Tuesday, October 4, 2005

Only Freedom Assures Peace

TheRealityCheck.org

One of the great movies of the last decade – perhaps of all time – is “Braveheart,” Mel Gibson’s tribute to Scottish hero William Wallace. What makes the film great is the uncompromising manner in which Wallace refuses to negotiate away the liberty of his people. After refusing to bow to the authority of the brutal English king known as Longshanks, Wallace leads a band of Scottish patriots to repeated military victories over the king’s forces, until one day, through treachery and deceit, Wallace is captured.

After enduring torture, as he is about to be executed, one word still rings forth from his lips: “freedom.”

It is the same thirst for liberty that has driven every movement for human rights in every corner of the world throughout the ages. It is the same drive that caused the Founders of the United States of America to sacrifice their lives, their fortunes and their sacred honor. And it is the same motivation we find at work in the Middle East today.

George W. Bush knows that the one true path to peace is not the appeasement the Jacques Chiracs of the world would have us support. It is not through negotiation, as the corrupt minions of Kofi Annan contend. And it certainly is not found in the uneasy coexistence liberals professed throughout the Cold War.

Rather, it is found in the simple concept of freedom. No president other than Ronald Reagan, facing down the evil empire in the 1980s, has displayed the vision Bush has exhibited for what is required to bring about peace in the world. Bush understands, as did Reagan, that it is despots who start wars. Free nations do not go to war against each other.

Ronald Reagan’s leadership led to the fall of the Berlin Wall and the crumbling of the Soviet Union. He knew that system of government could never survive when challenged head to head by the forces of freedom.

Similarly, George Bush truly believes that the destruction of terrorist states and leaders can and will happen when a sufficient number of nations embrace the intoxicating winds of liberation and declare their own independence. As the United States exports liberty to the Middle East, terrorist leaders will become increasingly isolated.
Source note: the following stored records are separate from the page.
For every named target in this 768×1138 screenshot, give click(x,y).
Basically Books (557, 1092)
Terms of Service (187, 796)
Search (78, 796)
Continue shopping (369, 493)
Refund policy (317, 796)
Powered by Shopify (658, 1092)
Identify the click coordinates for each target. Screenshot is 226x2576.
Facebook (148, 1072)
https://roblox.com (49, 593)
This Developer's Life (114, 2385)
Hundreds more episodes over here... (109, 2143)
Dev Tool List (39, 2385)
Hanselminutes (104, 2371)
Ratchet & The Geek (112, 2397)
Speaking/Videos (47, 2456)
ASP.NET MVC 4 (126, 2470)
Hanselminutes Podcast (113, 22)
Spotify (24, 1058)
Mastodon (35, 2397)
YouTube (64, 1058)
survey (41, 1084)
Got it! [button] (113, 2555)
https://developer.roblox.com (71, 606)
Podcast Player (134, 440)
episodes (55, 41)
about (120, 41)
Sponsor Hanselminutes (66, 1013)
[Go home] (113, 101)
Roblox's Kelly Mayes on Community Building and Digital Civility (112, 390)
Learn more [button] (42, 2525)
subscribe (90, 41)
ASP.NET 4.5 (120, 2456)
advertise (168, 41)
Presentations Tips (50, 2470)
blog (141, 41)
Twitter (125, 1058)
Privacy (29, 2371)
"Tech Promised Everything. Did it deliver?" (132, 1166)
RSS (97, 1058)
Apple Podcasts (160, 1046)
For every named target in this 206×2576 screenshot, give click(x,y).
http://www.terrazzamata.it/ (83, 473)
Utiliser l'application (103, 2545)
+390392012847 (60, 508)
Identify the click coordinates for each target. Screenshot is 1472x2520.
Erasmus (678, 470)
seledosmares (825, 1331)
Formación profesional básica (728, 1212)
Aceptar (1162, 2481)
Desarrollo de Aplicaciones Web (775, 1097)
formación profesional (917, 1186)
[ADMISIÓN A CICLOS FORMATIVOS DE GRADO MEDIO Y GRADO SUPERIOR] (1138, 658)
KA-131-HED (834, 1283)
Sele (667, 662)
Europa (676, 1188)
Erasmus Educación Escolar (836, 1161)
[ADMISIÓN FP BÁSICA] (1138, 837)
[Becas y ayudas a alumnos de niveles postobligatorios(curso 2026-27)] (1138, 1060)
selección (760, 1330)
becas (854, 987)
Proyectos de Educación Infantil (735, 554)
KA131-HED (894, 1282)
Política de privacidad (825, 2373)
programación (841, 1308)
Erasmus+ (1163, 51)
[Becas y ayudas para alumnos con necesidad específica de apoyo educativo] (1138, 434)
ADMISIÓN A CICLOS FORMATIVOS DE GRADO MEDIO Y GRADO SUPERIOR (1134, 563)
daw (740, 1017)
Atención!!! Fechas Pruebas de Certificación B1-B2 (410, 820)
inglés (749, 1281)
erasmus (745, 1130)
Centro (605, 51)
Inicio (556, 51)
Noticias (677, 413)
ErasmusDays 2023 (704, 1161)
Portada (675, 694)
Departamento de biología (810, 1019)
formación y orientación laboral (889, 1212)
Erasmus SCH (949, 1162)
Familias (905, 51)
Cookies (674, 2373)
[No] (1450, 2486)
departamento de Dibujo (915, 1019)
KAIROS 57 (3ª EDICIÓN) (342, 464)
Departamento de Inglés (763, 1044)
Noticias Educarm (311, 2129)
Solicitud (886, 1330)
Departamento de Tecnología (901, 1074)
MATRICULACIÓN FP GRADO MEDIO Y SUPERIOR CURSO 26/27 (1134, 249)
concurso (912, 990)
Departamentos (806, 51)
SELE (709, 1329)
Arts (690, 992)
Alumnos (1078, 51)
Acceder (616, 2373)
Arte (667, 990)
The current unrest in Lebanon and Iran is proof that freedom is infectious. Look at the faces of the young people in the crowd in Beirut, demanding the withdrawal of Syrian troops from their country. Not one of those faces appeared to belong to a person older than thirty. A full sixty percent of the Iranian population is under the age of twenty-five. These young, idealistic Arabs are sick of the repression of the mullahs, the ayatollahs and the secular strongmen. [Seems the author doesn't know that Iranians are not Arabs! they are Persians]

Like that Chinese student who placed himself in the path of a tank in Tieneman Square, and like William Wallace fighting on the fields at Falkirk, the next ruling generation in the Arab world is willing to place itself in harm’s way for a taste of freedom. And despite protestations to the contrary from the American Left, the recent elections in Iraq have fanned the flames of dissent in other countries – just as George Bush said they would.

Because he is confident in the nature of God, President Bush recognizes that freedom is a yearning placed in the heart of every human being. This is why the president stubbornly refuses to back down from his contention that “Freedom is not America’s gift to the world; it is God’s gift to humanity.”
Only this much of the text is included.